Q3: Camera contribution analysis?

Thank you for this insightful observation. While cameras are inherently vulnerable under adverse weather conditions due to their reliance on visible light, they nonetheless provide crucial contributions for long-range object detection. This is clearly demonstrated in inference_result_1.gif (in the appendix zip file), where red regions (indicating camera attention) dominate in distant object areas (upper-right portion of the video). This phenomenon aligns with findings from Wu et al.'s Virtual Sparse Convolution (CVPR 2023), which achieved 1st place on the KITTI 3D object detection benchmark, where their Figure 2 illustrates that virtual points (derived from camera features) are instrumental in achieving substantial AP improvements for distant objects. We are currently conducting quantitative analyses of distance-based sensor contributions, with results to be included in the revised Appendix in the camera-ready version.
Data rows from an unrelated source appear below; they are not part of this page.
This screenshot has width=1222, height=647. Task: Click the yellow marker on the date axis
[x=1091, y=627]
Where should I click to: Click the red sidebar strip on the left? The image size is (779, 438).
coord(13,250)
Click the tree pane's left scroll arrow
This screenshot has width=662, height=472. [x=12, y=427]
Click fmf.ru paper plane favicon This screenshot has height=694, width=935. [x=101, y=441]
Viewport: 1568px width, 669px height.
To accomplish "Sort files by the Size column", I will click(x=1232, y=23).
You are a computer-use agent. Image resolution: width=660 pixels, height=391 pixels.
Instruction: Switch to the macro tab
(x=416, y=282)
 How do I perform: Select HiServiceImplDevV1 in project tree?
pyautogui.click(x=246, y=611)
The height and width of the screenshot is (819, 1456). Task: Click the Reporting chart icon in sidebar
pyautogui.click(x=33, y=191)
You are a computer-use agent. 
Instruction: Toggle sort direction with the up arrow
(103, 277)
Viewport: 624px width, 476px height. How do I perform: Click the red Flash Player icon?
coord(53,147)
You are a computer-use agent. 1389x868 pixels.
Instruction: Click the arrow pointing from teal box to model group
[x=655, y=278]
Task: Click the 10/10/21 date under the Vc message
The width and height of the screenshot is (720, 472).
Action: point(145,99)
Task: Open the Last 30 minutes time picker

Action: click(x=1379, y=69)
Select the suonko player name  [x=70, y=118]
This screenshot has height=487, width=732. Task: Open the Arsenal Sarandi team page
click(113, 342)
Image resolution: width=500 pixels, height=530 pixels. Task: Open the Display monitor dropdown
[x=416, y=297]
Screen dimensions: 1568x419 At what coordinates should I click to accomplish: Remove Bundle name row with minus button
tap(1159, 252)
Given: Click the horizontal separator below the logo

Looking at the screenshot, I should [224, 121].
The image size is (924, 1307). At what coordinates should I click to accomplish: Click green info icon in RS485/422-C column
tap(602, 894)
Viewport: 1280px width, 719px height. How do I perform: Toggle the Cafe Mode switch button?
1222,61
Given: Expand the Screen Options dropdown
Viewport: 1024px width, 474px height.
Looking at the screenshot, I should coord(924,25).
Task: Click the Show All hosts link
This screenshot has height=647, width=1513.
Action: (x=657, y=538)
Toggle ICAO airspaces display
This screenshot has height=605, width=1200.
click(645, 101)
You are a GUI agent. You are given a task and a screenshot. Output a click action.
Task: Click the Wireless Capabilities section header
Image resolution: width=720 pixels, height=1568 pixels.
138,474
W1: Camera performance in adverse weather

Your observation is indeed accurate. The K-Radar dataset comprises over 60% adverse weather frames, where heavy snow and sleet conditions result in complete occlusion of the sensor surfaces, leading to total loss of camera measurements (as demonstrated in inference_result_2.gif). These extreme conditions yield near-zero AP for camera-only detection, hence our notation of "-" (not available) in Table 3. This reflects the fundamental physical limitations of optical sensors rather than any methodological deficiency. ASF's primary contribution lies in gracefully handling such sensor failures through dynamic attention redistribution, maintaining robust performance despite individual sensor degradation. Comprehensive camera-only performance logs across all weather conditions will be made available on the project page, following the format provided in the supplementary materials (logs_10_seeds).

W2: Diagnostic analysis

We appreciate this constructive feedback. In addition to the t-SNE visualizations (Figs. 1, 5) and attention maps (Fig. 3) currently presented, we are conducting comprehensive diagnostic analyses to provide deeper interpretative insights: (1) quantitative analysis of sensor contributions across different object distances, revealing how each modality's importance varies with range, and (2) statistical analysis of attention weight distributions under various weather conditions, quantifying the dynamic adaptation of sensor reliability. These additional analyses will be incorporated into the revised Appendix in the camera-ready version, offering a more thorough understanding of ASF's adaptive behavior under diverse operational conditions.

Thank you once again for your thorough review. We believe these addressed concerns and planned enhancements will substantially improve the paper's impact and reproducibility.